Your instructions
Would you retype exactly the lines from the one containing "[Advertisement] (175, 2176)" through the last line of the records below, and nothing else?

Pixel coordinate grounding data
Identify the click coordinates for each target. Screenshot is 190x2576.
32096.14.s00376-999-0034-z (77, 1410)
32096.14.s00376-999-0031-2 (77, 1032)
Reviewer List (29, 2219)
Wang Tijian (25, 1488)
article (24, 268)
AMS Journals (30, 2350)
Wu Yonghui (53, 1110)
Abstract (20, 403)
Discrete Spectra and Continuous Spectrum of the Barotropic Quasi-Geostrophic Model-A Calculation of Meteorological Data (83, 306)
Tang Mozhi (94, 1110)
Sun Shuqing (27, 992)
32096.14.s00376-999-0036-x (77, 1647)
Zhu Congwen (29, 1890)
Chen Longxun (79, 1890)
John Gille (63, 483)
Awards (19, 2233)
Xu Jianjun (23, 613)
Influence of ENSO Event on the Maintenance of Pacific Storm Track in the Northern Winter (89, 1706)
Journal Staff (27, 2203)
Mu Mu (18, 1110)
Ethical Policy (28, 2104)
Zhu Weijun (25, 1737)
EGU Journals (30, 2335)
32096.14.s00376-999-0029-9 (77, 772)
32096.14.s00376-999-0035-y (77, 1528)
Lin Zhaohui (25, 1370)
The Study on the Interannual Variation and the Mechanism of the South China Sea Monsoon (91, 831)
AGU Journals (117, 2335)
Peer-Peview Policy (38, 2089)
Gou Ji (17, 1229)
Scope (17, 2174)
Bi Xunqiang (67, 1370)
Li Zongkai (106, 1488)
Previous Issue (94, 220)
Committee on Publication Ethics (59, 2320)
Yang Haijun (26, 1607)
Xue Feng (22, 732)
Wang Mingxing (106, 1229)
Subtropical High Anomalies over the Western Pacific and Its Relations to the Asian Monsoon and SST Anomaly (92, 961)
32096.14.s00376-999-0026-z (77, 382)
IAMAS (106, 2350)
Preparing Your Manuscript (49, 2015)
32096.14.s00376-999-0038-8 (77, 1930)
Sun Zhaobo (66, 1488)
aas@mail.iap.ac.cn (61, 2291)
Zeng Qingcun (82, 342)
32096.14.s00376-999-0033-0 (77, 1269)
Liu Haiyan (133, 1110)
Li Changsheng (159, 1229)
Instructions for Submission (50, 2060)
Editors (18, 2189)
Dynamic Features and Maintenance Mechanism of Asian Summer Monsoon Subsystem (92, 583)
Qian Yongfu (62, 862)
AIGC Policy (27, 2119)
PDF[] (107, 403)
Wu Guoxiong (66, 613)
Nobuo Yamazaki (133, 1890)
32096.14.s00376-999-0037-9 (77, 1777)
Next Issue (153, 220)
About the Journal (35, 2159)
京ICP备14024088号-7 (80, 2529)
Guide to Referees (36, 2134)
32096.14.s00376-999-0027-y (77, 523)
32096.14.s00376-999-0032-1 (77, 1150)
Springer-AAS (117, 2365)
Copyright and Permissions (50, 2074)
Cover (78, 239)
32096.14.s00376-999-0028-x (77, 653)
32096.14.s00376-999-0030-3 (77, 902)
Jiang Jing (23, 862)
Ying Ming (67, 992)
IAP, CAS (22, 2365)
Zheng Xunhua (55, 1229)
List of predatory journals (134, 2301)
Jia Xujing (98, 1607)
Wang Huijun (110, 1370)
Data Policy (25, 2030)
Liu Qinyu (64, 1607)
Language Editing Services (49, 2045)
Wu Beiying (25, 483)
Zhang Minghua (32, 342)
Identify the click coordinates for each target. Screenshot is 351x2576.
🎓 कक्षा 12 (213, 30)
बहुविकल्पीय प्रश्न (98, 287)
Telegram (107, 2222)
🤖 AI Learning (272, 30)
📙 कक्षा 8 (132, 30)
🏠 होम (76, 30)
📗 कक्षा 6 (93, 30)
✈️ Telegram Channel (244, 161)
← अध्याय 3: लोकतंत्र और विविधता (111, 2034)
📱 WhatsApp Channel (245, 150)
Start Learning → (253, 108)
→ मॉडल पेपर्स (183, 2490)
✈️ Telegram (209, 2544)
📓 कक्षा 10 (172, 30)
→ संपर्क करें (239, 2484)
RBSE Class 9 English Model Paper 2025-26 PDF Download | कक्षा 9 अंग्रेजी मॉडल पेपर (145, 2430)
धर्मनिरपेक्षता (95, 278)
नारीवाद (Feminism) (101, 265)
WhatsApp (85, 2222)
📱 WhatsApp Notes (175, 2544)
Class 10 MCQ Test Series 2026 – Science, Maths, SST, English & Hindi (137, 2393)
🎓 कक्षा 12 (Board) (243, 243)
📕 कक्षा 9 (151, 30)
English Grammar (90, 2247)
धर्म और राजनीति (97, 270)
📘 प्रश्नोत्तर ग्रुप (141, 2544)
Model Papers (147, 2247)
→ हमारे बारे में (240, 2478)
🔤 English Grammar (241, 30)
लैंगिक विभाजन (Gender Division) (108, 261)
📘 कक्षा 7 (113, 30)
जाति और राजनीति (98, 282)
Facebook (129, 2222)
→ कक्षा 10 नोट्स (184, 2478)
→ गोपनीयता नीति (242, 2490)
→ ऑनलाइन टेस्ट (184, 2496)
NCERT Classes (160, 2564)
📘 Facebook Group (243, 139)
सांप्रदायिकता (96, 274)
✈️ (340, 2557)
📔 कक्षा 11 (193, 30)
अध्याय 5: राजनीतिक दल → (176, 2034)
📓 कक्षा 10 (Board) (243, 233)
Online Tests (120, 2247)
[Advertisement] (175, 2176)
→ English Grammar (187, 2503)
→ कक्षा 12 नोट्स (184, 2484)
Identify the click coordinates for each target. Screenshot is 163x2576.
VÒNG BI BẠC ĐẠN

Written reply
[Advertisement] (175, 2176)
→ English Grammar (187, 2503)
→ कक्षा 12 नोट्स (184, 2484)
Identify the click coordinates for each target. Screenshot is 163x2576.
VÒNG BI BẠC ĐẠN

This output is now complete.